People going through the divorce process are often too caught up in emotional issues to pay attention to the effect the divorce could have on their credit.
The potential impact of the divorce on the parties credit in general and their credit scores specifically are overlooked.
How Divorce Can Hurt Your Credit
A divorce does not negatively impact either party’s credit score. The credit issues most often arise from joint accounts and particularly co-signed loans which are not paid on time or not which are not paid at all. These will be problems for seven years, the period that negative information remains on the credit reports. Credit repair after divorce is not an easy process.
Credit scores are based on the amount of total credit that is utilized and on the record of timely payments. If a monthly payment on a co-signed loan is made 30 days or more past the due date, then this will adversely impact the credit score. This can happen when the parties are arguing over financial matters.
Risk #1 – One User Clearing Out the Account’s Funds
A possible problem arises when one party utilizes all of the available credit without the other party’s knowledge, and then refuses to make the required monthly payment.
This could be prevented if the credit company was contacted and asked to limit the credit line to the amount owning. Otherwise, the party who is left with this debt could be facing a multitude of problems not the least of which is a damaged credit score.
It’s best to just close the credit cards when the divorce is agreed upon. That way no emotional differences or feelings of greed could come between you and your money. But keep in mind that closing these accounts will affect your credit score.
Risk #2 – Co-Signed Loans Defaulting on You
Co-signed loans are another potential problem.
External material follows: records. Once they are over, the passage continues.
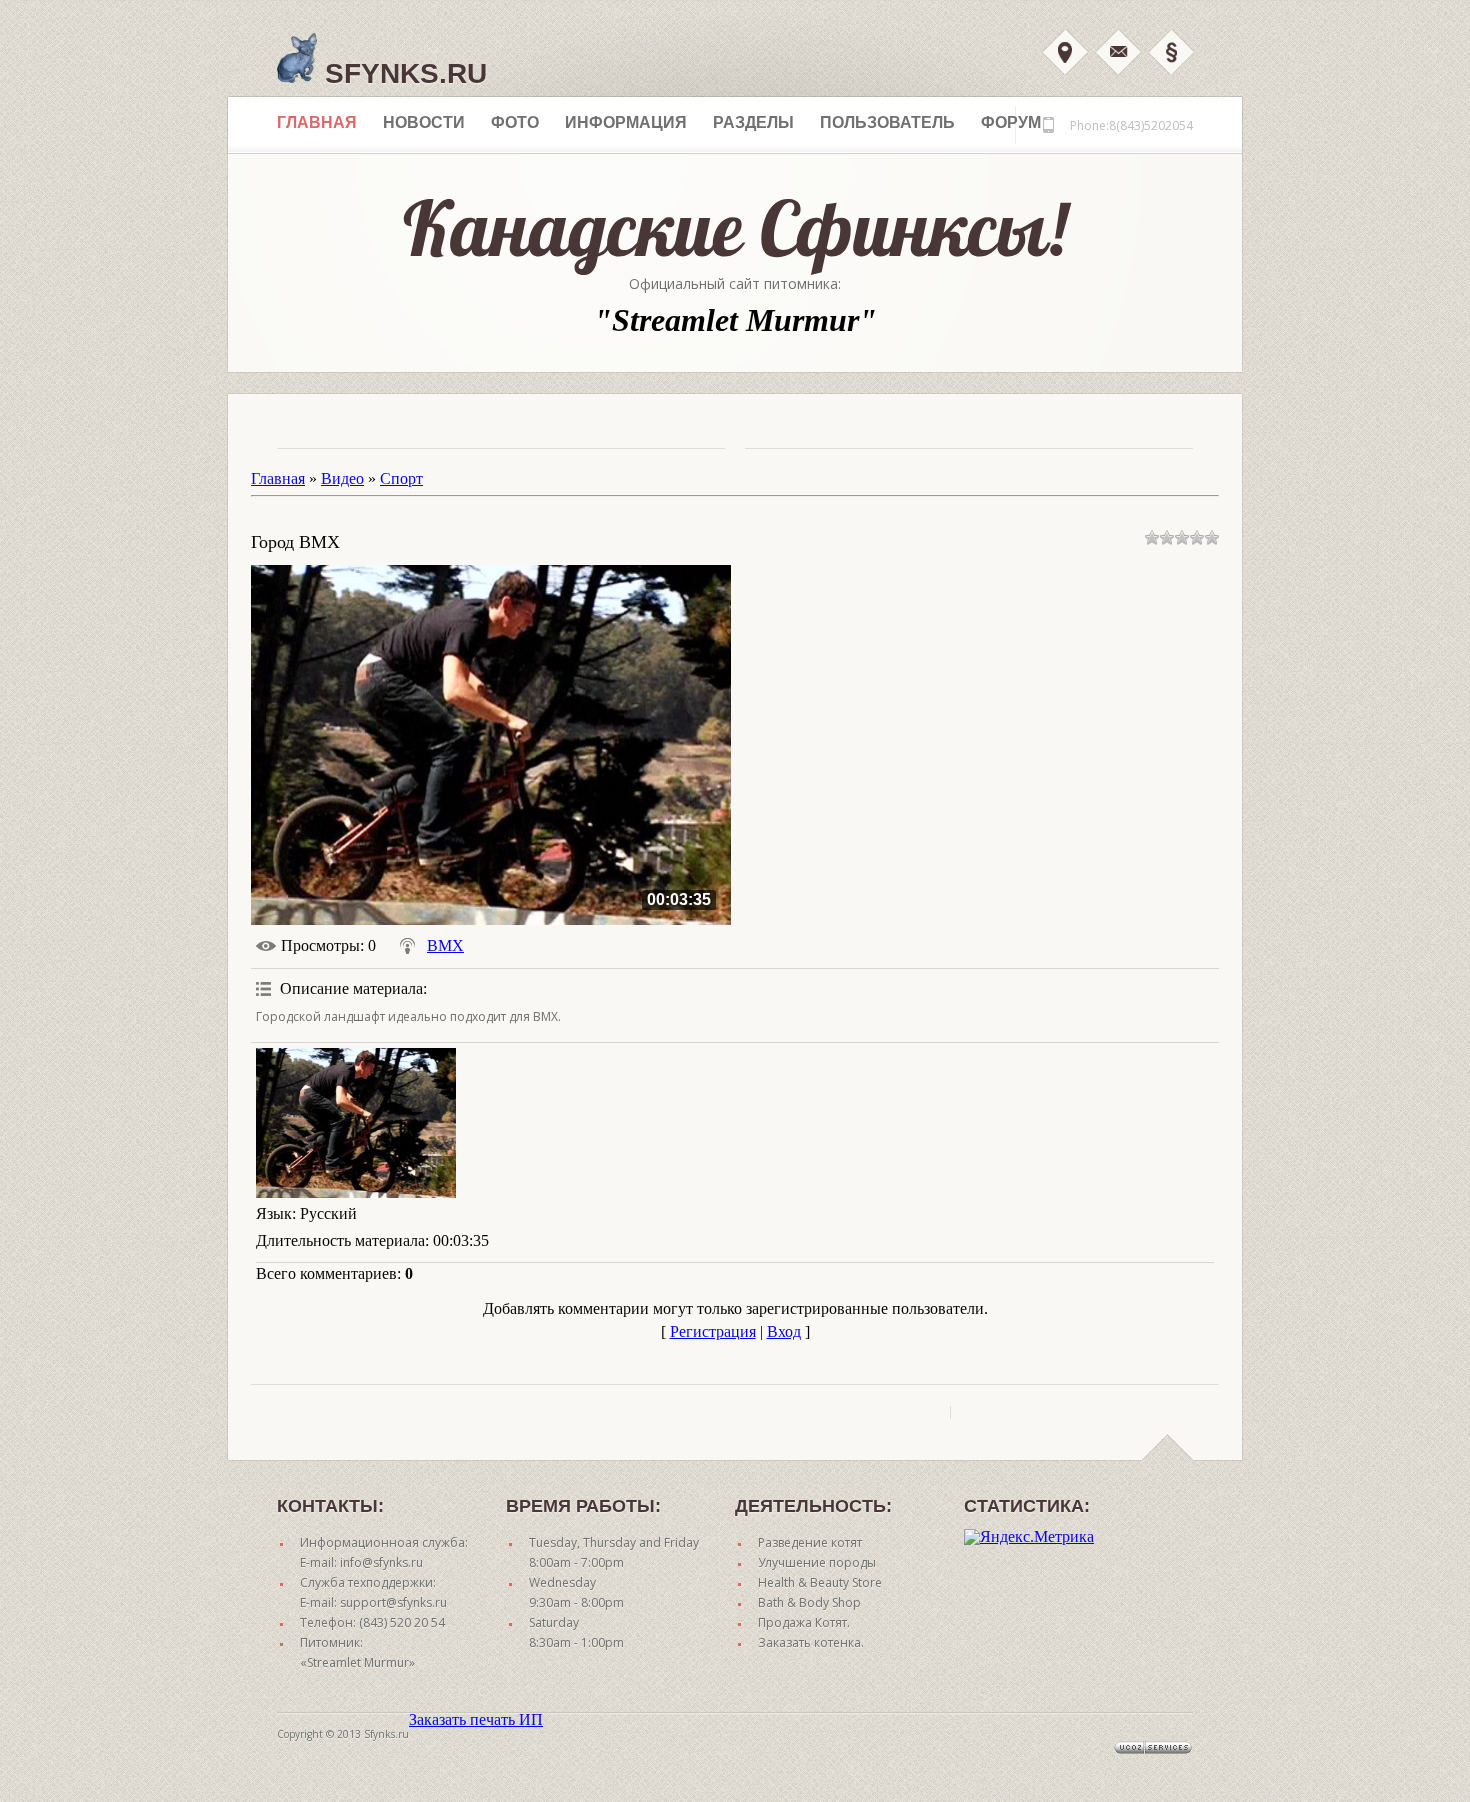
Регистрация (713, 1331)
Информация (626, 122)
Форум (1011, 122)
If one party co-signed a loan for a car or a boat or virtually anything, then the co-signer will be held responsible for the loan if the maker defaults. This will likely be noted on the co-signer’s credit reports and the co-signer’s monthly payments will be noted.
However, if the co-signer is more than 30 days late making a payment, then this will definitely affect their credit score.
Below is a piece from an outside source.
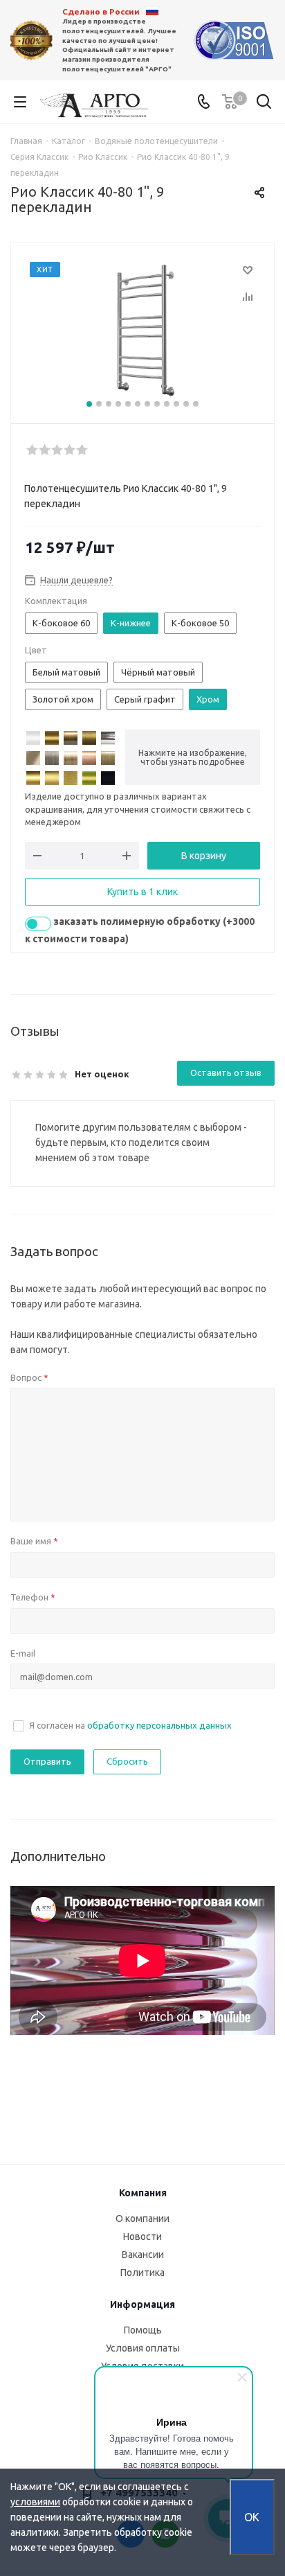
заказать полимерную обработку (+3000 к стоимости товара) (140, 930)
Many co-signers who find themselves in this unenviable position will balk at paying the loan payments using the untenable logic that they didn’t buy the product. Co-signers may learn that they signed for a loan which is due in full upon the default of the maker. This means that the loan company can sue the co-signer for the total balance.
Many divorced people believe that the brilliant requirement their lawyer convinced the judge to put into the final divorce decree ordering the other party to pay all debts, or part of the debts, will save them from having to pay. This provision means nothing to creditors because it does not bind them. They are free to go after either or both parties. If this provision is ignored, then the only enforcement action available is to file an action in court.
This is an expensive process and meanwhile, the debts remain unpaid. The court may enforce the decree, but the damage to the credit score will be done.
Risk #3 – Refinancing a Loan Lands One of You in Deep Debt
Refinancing a loan to lower the payments may be possible if the credit scores of both parties are high. Refinancing a loan to shift the liability to the other party is difficult. If both sides are responsible for the loan, then the creditor will be very reluctant to make a new loan with just one signer.
The solution to all of these problems is to keep your eye on all credit accounts and make sure those joint accounts and your individual accounts are paid on time. Make every effort to convince the other party that it is in their best interest to make monthly payments on time.
You Can Save a Lot of Time with Credit Monitoring
We don’t want you to have to spend any money. But if it’s highly beneficial then it is still worth weighing the pros and cons. With credit monitoring, you can pay as little as about $10 per month to watch all your credit accounts. You can set up a credit freeze to prevent your partner from setting up a new account in your name. Then you just have to watch over your other accounts, which can be tracked with custom alerts easily.
If you want to further protect yourself, identity theft protection services paired with credit monitoring is the way to go. This will keep you safe from all angles. Even if it’s not your spouse, but rather a random fraudster attacking you, at least you’ll have the protection you need.
What Legal Protection Do You Have?
This is mostly a civil court matter. There is no way to easily prove criminal intent. If there is a substantial amount stolen there could be bigger charges laid against the defendant. Settling out of court is unlikely considering the negligence involved in the action of defrauding the partner. Your best chance is to bring it up in divorce court to get the divorce agreement to include repayment for what you lost. If it messes up your credit score, you could ask for further reimbursement.
Make sure to get as much paperwork together as possible. If you have any messages with your partner about where the missing funds went, include those when representing yourself in court. Keep in mind pursuing this is only a good idea if you don’t have to spend more than you are trying to get back. You could always lose the case or have it thrown out for a pathetic reason and then you wouldn’t be getting compensated at all.
Fixing Your Credit Score
Once your credit score gets damaged by your partner performing unauthorized actions with any of your credit accounts, you can dispute it to get your score put back up. This is easier done if you have a police report and an FTC Identity Theft Affidavit. This will be enough proof to get the credit reporting agencies, Equifax, Experian, and TransUnion, to erase the damage caused in the fraudulent time frame. But your score might not fully recover right away. You’ll want to discuss this situation in-depth with whomever you speak with as well. This will help you get clarity on what your options are and what you can’t fix.